Masonlar , deccal sisteminin bir gereği olarak, kendilerini sezdirmezler. Gerçek yüzlerini hiçbir zaman ortaya çıkarmaz, şeytanı ilah edindiklerini,Allah inancını açık şekilde inkar ettiklerini alenen söylemezler. Çünkü eğer bunu söylerlerse, samimi dindar halkın yanında kendi saflarına dahil edilebilecek insanları da kaçırabileceklerini bilirler. Zaten bu sebeple, İncil’de ve hadislerde belirtilen deccal, kendisini peygamber ilan eden , Allah’ı inkar etmesine rağmen , sahte dindar görünümü ile ortaya çıkan bir aldatıcıdır.

Deccal, yani şu an deccaliyeti temsil eden masonluk, aynı sahte görünüm ile ortaya çıkmış ve şeytana tapınan sapkın bir din olduğunu insanlardan gizlemeye çalışmıştır.

Bu amacı gerçekleştirebilmek için masonlar, çeşitli kılıklara bürünerek oyunlarını devam ettirirler.

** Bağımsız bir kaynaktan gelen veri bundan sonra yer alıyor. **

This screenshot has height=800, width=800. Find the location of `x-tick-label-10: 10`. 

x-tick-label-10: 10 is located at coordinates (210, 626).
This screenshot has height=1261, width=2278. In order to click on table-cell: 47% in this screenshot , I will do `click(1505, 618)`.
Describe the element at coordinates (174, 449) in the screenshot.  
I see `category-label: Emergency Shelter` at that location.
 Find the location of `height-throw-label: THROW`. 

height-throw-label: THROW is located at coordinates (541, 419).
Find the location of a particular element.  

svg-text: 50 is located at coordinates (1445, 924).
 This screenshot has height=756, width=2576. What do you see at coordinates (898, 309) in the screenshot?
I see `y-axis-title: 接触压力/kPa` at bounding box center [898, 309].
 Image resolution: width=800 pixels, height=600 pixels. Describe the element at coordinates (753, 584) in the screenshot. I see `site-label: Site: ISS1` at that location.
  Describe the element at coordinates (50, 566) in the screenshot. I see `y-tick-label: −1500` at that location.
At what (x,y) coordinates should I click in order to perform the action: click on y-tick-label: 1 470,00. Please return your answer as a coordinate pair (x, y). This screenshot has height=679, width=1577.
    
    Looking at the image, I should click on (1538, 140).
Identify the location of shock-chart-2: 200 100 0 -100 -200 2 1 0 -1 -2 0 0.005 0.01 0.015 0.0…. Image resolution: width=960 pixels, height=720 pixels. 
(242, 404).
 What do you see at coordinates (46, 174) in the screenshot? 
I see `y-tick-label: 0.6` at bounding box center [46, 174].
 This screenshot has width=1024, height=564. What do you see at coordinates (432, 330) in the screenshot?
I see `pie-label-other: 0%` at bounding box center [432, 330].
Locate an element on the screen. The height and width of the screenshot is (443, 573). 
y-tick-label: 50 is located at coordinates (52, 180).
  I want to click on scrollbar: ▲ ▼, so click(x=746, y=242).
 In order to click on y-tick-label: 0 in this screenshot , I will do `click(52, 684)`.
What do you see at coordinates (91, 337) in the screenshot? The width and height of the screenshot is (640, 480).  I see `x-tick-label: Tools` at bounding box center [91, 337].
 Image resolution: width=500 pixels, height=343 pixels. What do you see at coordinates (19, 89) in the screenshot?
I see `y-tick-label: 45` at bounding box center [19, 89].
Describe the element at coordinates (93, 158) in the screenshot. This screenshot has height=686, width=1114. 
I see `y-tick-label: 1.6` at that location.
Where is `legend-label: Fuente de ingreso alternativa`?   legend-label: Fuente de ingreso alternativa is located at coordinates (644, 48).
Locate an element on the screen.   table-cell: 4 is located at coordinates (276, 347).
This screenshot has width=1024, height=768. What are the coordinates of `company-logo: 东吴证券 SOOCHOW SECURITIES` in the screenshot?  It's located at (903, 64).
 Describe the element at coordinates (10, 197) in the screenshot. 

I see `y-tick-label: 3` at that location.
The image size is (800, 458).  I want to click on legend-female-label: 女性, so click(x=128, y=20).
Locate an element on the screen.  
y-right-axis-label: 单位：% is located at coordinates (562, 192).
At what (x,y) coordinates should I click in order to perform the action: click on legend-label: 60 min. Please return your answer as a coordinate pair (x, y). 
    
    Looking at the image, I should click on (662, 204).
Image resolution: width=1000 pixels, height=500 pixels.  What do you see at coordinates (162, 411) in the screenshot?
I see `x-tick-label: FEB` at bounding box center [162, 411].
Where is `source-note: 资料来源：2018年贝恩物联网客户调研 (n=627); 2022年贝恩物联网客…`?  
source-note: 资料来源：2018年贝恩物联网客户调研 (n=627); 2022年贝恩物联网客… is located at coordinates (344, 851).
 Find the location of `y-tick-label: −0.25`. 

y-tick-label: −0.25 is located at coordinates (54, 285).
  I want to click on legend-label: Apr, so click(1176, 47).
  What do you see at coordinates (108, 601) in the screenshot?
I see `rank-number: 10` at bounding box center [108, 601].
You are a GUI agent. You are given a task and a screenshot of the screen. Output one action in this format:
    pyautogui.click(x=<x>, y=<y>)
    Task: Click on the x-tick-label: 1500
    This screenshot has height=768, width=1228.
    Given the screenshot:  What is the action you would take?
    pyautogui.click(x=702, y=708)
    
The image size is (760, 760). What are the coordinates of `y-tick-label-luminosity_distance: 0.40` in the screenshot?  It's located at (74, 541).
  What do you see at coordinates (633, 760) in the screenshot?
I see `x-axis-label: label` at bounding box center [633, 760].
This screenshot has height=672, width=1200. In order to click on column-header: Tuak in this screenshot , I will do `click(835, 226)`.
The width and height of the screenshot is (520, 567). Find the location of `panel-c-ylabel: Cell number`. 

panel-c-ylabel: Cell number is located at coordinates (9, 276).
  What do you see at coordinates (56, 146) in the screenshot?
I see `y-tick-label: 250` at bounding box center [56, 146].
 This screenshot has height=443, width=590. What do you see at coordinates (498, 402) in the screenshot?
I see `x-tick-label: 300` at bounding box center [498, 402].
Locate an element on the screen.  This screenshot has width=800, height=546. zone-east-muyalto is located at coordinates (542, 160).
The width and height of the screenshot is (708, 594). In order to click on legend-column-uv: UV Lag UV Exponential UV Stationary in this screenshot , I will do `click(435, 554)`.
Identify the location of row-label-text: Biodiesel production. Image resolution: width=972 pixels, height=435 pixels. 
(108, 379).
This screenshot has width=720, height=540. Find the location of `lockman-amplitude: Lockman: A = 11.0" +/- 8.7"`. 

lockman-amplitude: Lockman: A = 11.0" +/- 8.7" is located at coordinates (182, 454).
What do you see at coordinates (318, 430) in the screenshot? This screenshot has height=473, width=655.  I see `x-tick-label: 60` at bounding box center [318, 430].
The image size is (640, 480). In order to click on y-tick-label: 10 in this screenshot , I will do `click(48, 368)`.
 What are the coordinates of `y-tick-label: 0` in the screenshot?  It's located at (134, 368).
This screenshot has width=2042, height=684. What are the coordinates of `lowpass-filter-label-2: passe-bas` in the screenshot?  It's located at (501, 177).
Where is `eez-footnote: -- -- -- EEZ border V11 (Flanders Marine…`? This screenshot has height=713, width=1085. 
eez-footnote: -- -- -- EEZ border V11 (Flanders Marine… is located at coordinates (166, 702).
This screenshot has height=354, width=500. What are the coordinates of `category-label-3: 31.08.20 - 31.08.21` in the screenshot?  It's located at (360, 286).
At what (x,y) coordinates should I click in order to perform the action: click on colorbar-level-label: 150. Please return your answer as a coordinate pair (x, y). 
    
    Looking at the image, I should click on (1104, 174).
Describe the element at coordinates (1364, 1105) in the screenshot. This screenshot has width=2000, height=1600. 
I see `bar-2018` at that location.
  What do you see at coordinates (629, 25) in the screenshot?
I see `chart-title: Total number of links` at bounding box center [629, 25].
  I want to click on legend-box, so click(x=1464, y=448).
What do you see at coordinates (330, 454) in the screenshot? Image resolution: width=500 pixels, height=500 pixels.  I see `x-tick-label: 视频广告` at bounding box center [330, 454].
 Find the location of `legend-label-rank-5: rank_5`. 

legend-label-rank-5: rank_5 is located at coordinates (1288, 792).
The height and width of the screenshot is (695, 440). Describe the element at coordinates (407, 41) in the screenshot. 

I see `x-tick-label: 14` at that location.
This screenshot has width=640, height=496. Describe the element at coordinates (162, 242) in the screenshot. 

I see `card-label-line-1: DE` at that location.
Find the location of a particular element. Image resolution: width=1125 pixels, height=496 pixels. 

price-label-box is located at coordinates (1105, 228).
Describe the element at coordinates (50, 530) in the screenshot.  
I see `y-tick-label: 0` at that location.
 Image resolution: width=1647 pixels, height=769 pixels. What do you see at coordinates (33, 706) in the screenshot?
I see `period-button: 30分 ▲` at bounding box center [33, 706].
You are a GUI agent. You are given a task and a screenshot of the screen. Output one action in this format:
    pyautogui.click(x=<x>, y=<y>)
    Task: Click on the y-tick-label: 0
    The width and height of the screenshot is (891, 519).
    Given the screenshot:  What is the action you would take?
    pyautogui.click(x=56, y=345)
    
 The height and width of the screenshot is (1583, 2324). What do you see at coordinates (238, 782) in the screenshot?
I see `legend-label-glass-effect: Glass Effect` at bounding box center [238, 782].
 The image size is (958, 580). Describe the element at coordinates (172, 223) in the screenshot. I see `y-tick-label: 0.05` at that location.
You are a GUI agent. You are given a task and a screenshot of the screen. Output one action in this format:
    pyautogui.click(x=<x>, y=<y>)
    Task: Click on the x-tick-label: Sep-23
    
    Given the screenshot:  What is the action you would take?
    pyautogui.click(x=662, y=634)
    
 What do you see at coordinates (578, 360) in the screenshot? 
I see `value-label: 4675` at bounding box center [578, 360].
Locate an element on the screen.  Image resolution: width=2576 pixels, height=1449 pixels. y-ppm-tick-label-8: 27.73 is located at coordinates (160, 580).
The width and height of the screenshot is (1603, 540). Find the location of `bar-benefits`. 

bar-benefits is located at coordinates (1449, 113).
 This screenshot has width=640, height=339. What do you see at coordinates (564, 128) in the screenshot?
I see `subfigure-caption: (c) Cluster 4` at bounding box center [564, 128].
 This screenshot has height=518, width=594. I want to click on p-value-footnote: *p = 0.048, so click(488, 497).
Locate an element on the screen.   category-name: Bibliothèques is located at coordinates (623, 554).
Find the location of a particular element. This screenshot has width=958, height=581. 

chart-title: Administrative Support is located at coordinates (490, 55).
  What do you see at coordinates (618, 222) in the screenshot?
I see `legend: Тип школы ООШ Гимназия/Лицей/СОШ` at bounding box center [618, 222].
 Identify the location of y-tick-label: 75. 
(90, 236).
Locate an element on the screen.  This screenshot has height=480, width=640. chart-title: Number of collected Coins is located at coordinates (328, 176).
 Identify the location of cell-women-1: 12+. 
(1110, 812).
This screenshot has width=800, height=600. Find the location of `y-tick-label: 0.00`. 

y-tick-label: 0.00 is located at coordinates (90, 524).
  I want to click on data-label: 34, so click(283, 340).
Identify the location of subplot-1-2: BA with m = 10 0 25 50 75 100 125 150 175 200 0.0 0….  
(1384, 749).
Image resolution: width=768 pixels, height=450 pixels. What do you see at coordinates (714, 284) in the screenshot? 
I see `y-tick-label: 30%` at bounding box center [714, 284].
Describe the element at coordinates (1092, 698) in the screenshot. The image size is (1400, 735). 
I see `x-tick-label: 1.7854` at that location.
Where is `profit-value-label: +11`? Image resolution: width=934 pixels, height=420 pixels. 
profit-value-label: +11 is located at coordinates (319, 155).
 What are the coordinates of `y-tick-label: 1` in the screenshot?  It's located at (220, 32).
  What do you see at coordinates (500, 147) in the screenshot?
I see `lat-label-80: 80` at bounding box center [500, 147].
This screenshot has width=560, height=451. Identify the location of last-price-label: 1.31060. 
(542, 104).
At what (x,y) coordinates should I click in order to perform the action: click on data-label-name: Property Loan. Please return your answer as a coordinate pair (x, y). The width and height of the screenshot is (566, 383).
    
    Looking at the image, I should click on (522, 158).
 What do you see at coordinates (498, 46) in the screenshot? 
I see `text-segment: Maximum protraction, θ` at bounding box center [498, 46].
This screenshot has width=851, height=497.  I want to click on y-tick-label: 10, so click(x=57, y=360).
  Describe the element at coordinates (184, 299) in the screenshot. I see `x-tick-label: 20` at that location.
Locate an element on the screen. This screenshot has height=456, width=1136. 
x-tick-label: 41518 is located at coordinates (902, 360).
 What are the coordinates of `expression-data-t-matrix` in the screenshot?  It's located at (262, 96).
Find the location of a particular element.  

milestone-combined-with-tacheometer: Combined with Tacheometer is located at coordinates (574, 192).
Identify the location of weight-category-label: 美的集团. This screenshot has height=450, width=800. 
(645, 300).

Örneğin Dünya Kiliseler Birliği ve Ulusal Kiliseler Konseyi’nin mason liderleri bulunmaktadır
.
Tabi Müslüman gibi görünen masonlarda mutlaka vardır. Şüphe çekenler de …  Dindar görünüm altında insanlığın Allah inancından uzaklaşmasını sağlamak ve  şeytanın birer hizmetçisi haline dönüştürmektir.

Alah’ın gerçek Müslümanların yanında olduğunu görebiliyorum. Yoksa bu kadar çalışma ve düzenlemeyle , büyük bir gizlilik, emir-komuta zinciri içinde yürütülen çalışmalarla emellerinin tam anlamıyla gerekleştirememiş olmaları kesinlikle Allah’ın (c.c.) bize bir lütfudur. Sayıları yüz binleri bulan İslam nişanelerini göğüslerinde gururla taşıyan , dünyanın dört bir tarafında İslam’ı  tanıtmak için bulunan , sahabe efendilerimiz gibi gidilmedik yer/ülke bırakmayana gönül neferlerinden Allah razı olsun.

Allah onlardan razı olsun demek iyidir fakat bunu söyledikten sonra hiç bir şey olmamış gibi televizyon izlemeye devam edebiliyorsak, inanmışlık adına ciddi zaaflarımız var demektir. Çünkü medya da onların kullandığı bir araçtır ve sürekli bizim inandıklarımızı ‘gizlice’ baltalar.

Bir kalenin kuşatılmış olduğunu düşünelim. Büyük toplarla sürekli kalenin surları dışarıdan dövülüyor. İçeriden de surlar sürekli onarılıyor. Bu bir işçi problemi değil arkadaşım. Kimin Yapma/bozma hızı daha fazla olursa taraf bu savaşı kazanacaktır. Yani kalenin surlarını, içeridekiler, ''kuşatanların bozmasından daha hızlı tamir ediyorlarsa'', kaledekiler güvende kalacaktır. Zaptedenler kalenin surlarını içeridekilerin tamirinden daha hızlı yıkıyorlarsa kale elbet fethedilecektir. Dikkat edilmesi gereken şey ise kalenin içindeki bir insanın hiçbir şey yapmaması aslında kuşatanlara yardım etmektir.